Stored entries
....................

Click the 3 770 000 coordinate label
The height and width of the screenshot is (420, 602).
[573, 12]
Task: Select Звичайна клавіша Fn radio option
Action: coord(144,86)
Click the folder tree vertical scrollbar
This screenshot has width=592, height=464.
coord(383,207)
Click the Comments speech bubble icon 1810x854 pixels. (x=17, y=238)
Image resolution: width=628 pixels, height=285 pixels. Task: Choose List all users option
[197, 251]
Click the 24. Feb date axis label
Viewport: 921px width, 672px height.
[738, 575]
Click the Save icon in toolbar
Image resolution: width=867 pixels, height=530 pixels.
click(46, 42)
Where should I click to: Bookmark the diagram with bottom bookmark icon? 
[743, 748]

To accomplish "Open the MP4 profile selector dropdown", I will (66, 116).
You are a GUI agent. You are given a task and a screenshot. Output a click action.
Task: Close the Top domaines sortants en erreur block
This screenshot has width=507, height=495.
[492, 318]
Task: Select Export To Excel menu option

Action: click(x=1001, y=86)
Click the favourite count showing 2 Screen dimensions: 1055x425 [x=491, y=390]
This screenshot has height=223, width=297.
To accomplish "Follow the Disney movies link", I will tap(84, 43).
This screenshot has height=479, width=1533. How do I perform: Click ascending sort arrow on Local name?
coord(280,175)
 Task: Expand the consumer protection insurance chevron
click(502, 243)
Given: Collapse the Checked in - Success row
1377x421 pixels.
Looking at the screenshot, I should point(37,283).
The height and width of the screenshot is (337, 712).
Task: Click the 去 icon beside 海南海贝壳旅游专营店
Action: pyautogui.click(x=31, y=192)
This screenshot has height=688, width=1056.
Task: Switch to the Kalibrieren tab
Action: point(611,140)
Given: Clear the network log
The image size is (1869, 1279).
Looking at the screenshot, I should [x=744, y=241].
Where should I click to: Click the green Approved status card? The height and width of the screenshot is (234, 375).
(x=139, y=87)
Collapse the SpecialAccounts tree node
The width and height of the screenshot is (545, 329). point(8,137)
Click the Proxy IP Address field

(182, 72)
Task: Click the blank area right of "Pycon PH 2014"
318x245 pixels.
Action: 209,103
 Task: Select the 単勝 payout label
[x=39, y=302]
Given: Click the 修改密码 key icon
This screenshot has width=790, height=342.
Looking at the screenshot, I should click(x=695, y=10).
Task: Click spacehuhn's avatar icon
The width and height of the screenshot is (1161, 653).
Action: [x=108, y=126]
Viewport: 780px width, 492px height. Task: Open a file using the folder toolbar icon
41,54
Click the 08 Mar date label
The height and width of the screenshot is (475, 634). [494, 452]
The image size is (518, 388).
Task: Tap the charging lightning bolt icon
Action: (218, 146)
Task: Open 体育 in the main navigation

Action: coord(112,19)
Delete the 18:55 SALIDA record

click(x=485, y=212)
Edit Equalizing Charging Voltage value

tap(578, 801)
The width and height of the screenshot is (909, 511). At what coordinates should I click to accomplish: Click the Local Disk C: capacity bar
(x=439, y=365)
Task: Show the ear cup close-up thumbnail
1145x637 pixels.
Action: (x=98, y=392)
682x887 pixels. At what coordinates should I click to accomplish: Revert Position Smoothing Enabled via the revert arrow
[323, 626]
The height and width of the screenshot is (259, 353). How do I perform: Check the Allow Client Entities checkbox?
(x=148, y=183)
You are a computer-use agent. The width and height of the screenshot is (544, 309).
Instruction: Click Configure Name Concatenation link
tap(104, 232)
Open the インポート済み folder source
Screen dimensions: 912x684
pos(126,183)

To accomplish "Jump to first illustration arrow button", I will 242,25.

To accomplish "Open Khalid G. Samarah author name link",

....................

→ WORK TASK: Write all the data out again, word for word.

→ ANSWER SPACE:
Click the 3 770 000 coordinate label
The height and width of the screenshot is (420, 602).
[573, 12]
Task: Select Звичайна клавіша Fn radio option
Action: coord(144,86)
Click the folder tree vertical scrollbar
This screenshot has width=592, height=464.
coord(383,207)
Click the Comments speech bubble icon 1810x854 pixels. (x=17, y=238)
Image resolution: width=628 pixels, height=285 pixels. Task: Choose List all users option
[197, 251]
Click the 24. Feb date axis label
Viewport: 921px width, 672px height.
[738, 575]
Click the Save icon in toolbar
Image resolution: width=867 pixels, height=530 pixels.
click(46, 42)
Where should I click to: Bookmark the diagram with bottom bookmark icon? 
[743, 748]

To accomplish "Open the MP4 profile selector dropdown", I will (66, 116).
You are a GUI agent. You are given a task and a screenshot. Output a click action.
Task: Close the Top domaines sortants en erreur block
This screenshot has width=507, height=495.
[492, 318]
Task: Select Export To Excel menu option

Action: click(x=1001, y=86)
Click the favourite count showing 2 Screen dimensions: 1055x425 [x=491, y=390]
This screenshot has height=223, width=297.
To accomplish "Follow the Disney movies link", I will tap(84, 43).
This screenshot has height=479, width=1533. How do I perform: Click ascending sort arrow on Local name?
coord(280,175)
 Task: Expand the consumer protection insurance chevron
click(502, 243)
Given: Collapse the Checked in - Success row
1377x421 pixels.
Looking at the screenshot, I should point(37,283).
The height and width of the screenshot is (337, 712).
Task: Click the 去 icon beside 海南海贝壳旅游专营店
Action: pyautogui.click(x=31, y=192)
This screenshot has height=688, width=1056.
Task: Switch to the Kalibrieren tab
Action: point(611,140)
Given: Clear the network log
The image size is (1869, 1279).
Looking at the screenshot, I should [x=744, y=241].
Where should I click to: Click the green Approved status card? The height and width of the screenshot is (234, 375).
(x=139, y=87)
Collapse the SpecialAccounts tree node
The width and height of the screenshot is (545, 329). point(8,137)
Click the Proxy IP Address field

(182, 72)
Task: Click the blank area right of "Pycon PH 2014"
318x245 pixels.
Action: 209,103
 Task: Select the 単勝 payout label
[x=39, y=302]
Given: Click the 修改密码 key icon
This screenshot has width=790, height=342.
Looking at the screenshot, I should click(x=695, y=10).
Task: Click spacehuhn's avatar icon
The width and height of the screenshot is (1161, 653).
Action: [x=108, y=126]
Viewport: 780px width, 492px height. Task: Open a file using the folder toolbar icon
41,54
Click the 08 Mar date label
The height and width of the screenshot is (475, 634). [494, 452]
The image size is (518, 388).
Task: Tap the charging lightning bolt icon
Action: (218, 146)
Task: Open 体育 in the main navigation

Action: coord(112,19)
Delete the 18:55 SALIDA record

click(x=485, y=212)
Edit Equalizing Charging Voltage value

tap(578, 801)
The width and height of the screenshot is (909, 511). At what coordinates should I click to accomplish: Click the Local Disk C: capacity bar
(x=439, y=365)
Task: Show the ear cup close-up thumbnail
1145x637 pixels.
Action: (x=98, y=392)
682x887 pixels. At what coordinates should I click to accomplish: Revert Position Smoothing Enabled via the revert arrow
[323, 626]
The height and width of the screenshot is (259, 353). How do I perform: Check the Allow Client Entities checkbox?
(x=148, y=183)
You are a computer-use agent. The width and height of the screenshot is (544, 309).
Instruction: Click Configure Name Concatenation link
tap(104, 232)
Open the インポート済み folder source
Screen dimensions: 912x684
pos(126,183)

To accomplish "Jump to first illustration arrow button", I will 242,25.

To accomplish "Open Khalid G. Samarah author name link",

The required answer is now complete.